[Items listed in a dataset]
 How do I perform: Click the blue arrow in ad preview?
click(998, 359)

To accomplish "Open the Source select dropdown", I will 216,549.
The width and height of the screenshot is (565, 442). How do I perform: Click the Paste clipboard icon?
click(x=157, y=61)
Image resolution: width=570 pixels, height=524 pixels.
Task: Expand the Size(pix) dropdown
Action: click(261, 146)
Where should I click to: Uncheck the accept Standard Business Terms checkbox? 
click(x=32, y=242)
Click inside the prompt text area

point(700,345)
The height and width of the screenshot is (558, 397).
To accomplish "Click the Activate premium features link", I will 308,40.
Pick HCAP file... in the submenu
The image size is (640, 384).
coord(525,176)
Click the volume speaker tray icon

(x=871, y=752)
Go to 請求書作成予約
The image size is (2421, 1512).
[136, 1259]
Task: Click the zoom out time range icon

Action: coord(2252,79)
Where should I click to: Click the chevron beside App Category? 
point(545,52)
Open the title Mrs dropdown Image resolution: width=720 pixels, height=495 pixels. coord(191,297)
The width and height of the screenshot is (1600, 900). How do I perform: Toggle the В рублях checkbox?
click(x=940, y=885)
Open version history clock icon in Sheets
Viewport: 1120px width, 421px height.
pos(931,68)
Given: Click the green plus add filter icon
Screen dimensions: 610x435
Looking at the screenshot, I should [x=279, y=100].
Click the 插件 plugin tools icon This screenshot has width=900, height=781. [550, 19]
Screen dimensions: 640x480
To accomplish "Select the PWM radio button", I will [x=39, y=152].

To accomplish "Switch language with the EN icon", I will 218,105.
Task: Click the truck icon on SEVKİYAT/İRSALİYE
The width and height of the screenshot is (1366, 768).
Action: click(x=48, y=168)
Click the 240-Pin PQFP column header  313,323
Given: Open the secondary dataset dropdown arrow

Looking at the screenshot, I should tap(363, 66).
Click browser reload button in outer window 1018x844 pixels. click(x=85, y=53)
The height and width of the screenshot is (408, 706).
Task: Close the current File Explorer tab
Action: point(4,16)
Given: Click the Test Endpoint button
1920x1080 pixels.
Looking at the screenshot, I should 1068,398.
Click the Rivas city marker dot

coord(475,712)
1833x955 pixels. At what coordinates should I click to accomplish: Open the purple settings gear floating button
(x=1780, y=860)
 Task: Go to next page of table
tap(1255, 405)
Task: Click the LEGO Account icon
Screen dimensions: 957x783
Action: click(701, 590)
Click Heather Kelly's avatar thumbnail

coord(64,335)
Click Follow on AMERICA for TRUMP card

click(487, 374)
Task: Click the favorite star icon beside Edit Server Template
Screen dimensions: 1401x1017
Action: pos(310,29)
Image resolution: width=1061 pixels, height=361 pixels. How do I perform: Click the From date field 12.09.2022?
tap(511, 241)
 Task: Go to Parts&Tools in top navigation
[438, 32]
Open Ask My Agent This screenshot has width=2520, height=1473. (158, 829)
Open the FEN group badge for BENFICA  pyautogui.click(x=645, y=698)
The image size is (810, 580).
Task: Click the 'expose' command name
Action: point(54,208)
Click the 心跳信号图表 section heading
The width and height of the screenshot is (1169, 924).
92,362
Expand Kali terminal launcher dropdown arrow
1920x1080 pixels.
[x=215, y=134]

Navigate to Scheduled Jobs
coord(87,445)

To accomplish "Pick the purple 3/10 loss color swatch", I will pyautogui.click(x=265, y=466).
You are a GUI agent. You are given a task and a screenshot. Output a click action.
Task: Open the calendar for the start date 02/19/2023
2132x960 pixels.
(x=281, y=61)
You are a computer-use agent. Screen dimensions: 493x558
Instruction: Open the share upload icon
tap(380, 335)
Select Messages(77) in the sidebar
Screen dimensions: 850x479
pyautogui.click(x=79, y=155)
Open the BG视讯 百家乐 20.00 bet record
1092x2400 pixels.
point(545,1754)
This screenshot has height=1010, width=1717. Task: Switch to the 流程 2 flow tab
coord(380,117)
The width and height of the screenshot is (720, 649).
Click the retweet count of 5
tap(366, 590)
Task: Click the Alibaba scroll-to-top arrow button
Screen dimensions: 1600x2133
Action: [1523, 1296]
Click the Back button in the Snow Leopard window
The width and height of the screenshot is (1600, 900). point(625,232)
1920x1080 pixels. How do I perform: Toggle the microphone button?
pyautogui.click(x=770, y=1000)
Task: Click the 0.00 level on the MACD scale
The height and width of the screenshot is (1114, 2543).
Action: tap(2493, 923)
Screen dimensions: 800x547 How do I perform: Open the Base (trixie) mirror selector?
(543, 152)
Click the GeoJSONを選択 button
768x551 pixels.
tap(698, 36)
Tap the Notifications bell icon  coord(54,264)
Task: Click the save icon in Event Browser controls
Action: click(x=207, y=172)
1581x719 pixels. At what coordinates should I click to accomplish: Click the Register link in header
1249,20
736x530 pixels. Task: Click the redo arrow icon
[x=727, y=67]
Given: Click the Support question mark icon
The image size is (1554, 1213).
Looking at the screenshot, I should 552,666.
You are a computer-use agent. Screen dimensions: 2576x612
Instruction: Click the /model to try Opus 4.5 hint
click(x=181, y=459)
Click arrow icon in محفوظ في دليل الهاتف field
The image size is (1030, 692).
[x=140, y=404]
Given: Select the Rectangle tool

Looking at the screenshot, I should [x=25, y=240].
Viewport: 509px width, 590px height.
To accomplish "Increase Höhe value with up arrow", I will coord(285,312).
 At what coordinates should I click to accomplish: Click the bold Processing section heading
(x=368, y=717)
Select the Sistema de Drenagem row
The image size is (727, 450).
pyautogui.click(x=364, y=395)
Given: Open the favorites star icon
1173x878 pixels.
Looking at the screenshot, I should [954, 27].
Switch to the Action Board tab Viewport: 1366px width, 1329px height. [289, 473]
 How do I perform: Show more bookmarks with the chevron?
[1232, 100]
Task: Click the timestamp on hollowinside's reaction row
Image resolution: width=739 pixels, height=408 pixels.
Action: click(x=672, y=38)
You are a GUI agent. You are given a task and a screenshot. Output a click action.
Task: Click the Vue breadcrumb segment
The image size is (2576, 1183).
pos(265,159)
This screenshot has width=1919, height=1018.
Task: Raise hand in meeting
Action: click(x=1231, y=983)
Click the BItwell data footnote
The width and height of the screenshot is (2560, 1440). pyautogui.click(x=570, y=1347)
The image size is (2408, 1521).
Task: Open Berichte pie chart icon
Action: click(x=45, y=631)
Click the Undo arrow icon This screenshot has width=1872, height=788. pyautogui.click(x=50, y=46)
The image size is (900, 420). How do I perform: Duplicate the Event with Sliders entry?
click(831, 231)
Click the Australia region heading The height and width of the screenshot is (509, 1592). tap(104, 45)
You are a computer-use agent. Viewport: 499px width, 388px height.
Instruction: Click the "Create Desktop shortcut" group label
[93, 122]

**WHAT TO PRODUCE**
Copy out the entries above exactly, from the line with "I will 216,549." up to and including the line with "point(700,345)".

**IN RESPONSE**
To accomplish "Open the Source select dropdown", I will 216,549.
The width and height of the screenshot is (565, 442). How do I perform: Click the Paste clipboard icon?
click(x=157, y=61)
Image resolution: width=570 pixels, height=524 pixels.
Task: Expand the Size(pix) dropdown
Action: click(261, 146)
Where should I click to: Uncheck the accept Standard Business Terms checkbox? 
click(x=32, y=242)
Click inside the prompt text area

point(700,345)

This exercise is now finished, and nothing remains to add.